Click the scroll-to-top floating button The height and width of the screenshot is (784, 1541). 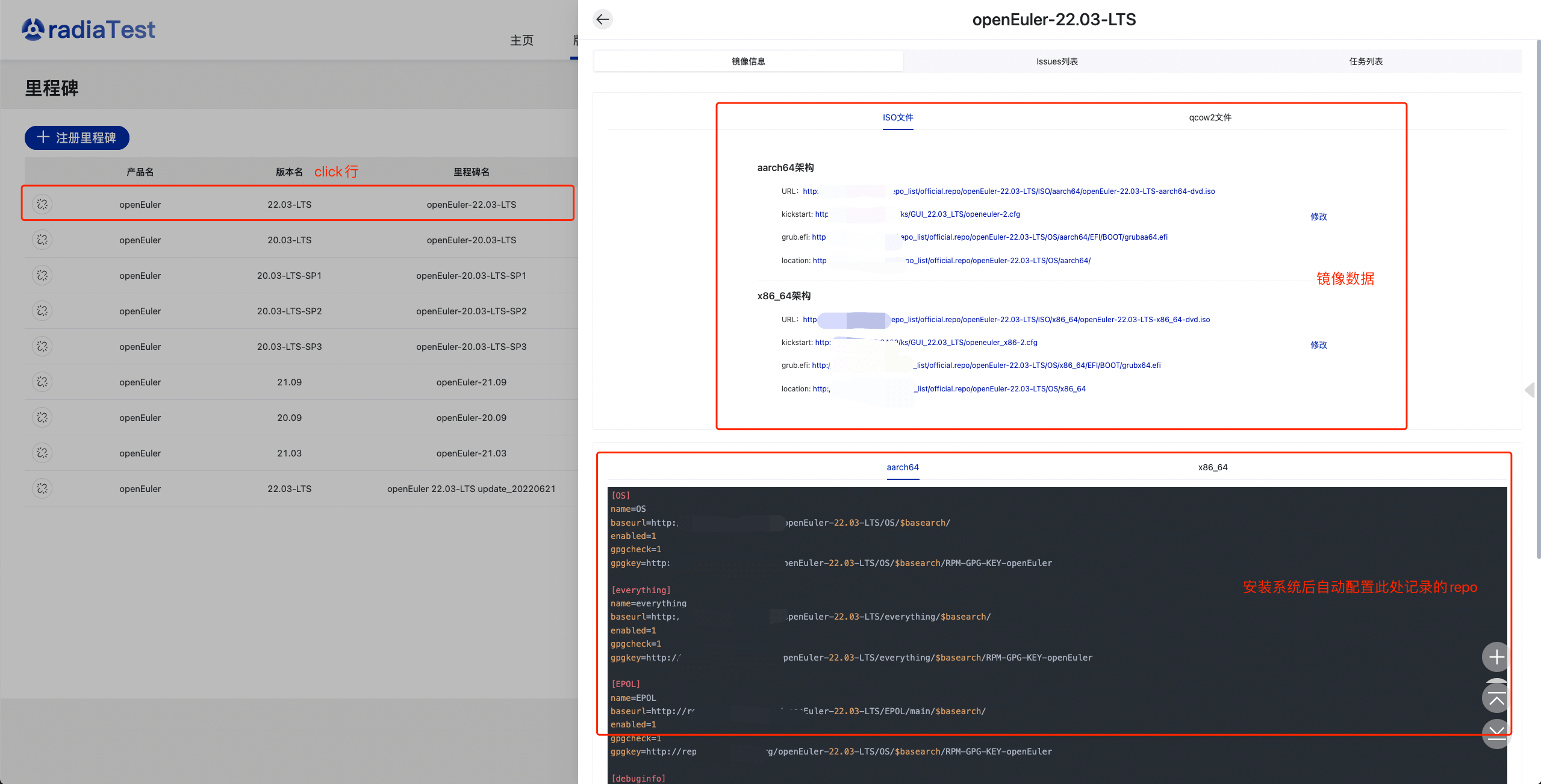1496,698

────────────────────────────────────────

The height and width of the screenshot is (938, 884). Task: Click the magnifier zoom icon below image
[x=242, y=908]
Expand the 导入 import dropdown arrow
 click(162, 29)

────────────────────────────────────────

> _WHAT TO PRODUCE_: Reproduce, without alteration, the portion of the records that begins with the line containing "The height and width of the screenshot is (938, 884)." and ends with the line containing "click(162, 29)", both lines included.

> _WRITTEN ANSWER_:
The height and width of the screenshot is (938, 884). Task: Click the magnifier zoom icon below image
[x=242, y=908]
Expand the 导入 import dropdown arrow
 click(162, 29)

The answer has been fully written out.